Regulators are considering a plan to stop Facebook from further integrating Instagram and WhatsApp, a sign that Washington is ready to take drastic steps to police big tech companies, according to antitrust experts. Any regulatory action is still far off, and would face a number of hurdles, but in the most extreme scenario Facebook could be forced to divest WhatsApp and Instagram or rearrange its business relationship with the companies.
Such a move could also leave the company more vulnerable to being broken up.
On Thursday, The Wall Street Journal reported that the Federal Trade Commission could seek an injunction against Facebook in the new year. If approved, it would prevent Facebook from further integrating all the parts of its business—something critics say is a strategy to make it harder for the government to break up the company. The injunction would be one of the most forceful actions yet against Facebook, which was already hit with a $5 billion fine in the U.S. this year over data lapses that left user information vulnerable.
Facebook declined to comment on the news.
Regulators pursued Facebook over its dealings with Cambridge Analytica, the third-party data firm that illicitly harvested profiles of up to 87 million Facebook users. Now, Facebook is under further investigation, with some lawmakers calling for the breakup of the company that is viewed as dominant in the social media space, especially since it bought Instagram and WhatsApp. Washington has been aggressively investigating big tech companies, not just Facebook but Google, Amazon and Apple, too.

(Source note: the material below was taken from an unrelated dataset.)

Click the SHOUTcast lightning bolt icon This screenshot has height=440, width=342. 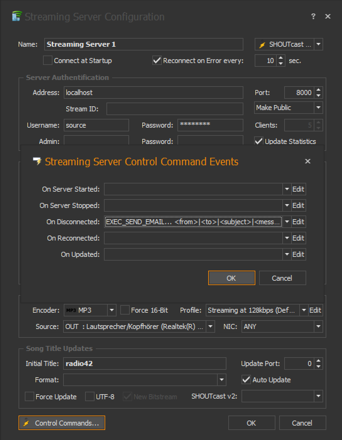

“This could be one of the more muscular acts of the agency in a long time,” says David Carroll, associate professor of media design at the School of Art, Media, and Technology at The New School's Parsons School of Design. “Part of the realization that fines have no effect so prohibiting conduct is the only viable tool in the toolkit.”
An injunction would not be easy, however. Seth Bloom, of Bloom Strategic Counsel, has been involved in antitrust cases since the late 1990s, when the Department of Justice broke up Microsoft. In that case, regulators found that Microsoft was bundling its Windows operating system with software services, creating an unfair advantage in the computer market. In a settlement, Microsoft was required to share its application programming interfaces with third-party companies. As for Facebook, a similar judgment would be far off. The Federal Trade Commission would have to vote to seek the injunction, and then a judge would have to agree, after Facebook mounts a defense. Appeals would be likely.
“They have to file a lawsuit,” Bloom says. “They can’t just do it unilaterally. It’s not something that would happen instantaneously.”
Regulators have to prove that Facebook’s integration has given it unfair competitive advantages. “I think it would be a difficult case of them to make to show that further integrations will harm competition,” Bloom says.
Presidential candidates have advocated for breaking up the social network, and new laws have been introduced to subject the company to more government oversight. Last month, Senator Mark Warner introduced a bill that would force platforms like Facebook to embrace “interoperability.” The law would create a playing field where rivals would have access to all the same tools that Facebook developed to integrate with Instagram. That way Facebook wouldn’t have special advantages.
Facebook is already starting to embrace certain elements of “interoperability,” too. Just this month, it built a new way for its users to transfer photos and videos to a rival service, Google, and it plans to extend that sharing to other platforms next year.
Facebook’s integration with Instagram and WhatsApp are perhaps most noticeable on the ad side of the business. Advertisers can set campaigns to run across all Facebook apps, and they can message customers on all apps from one central location.
“Facebook has positioned this as a benefit to advertisers, because they can easily select where they want their ads to appear, and Facebook can then target those ads across its properties, using its sophisticated algorithms to show ads in the places where they will get the most response,” Debra Aho Williamson, principal analyst at eMarketer, in an e-mail statement. “As a result, Facebook has been able to grow its ad revenue significantly."
Brian Wieser, GroupM’s global president of business intelligence, says that that an injunction would take a long time to enforce, if it ever even passes the legal hurdles. So, any potential effects on advertising, if there were any, are still far off.
Wieser says that antitrust action can benefit advertisers and investors. Creating more competition gives advertisers a more level playing field from which to operate, for instance. There could also create more independent platforms to support.
“There are concerns that regulators have in general about large tech companies,” Wieser says. “There will be moves to limit their size and in some cases force breakups. But these things take a very long time to play out and in many cases create value for investors and possibly advertisers.”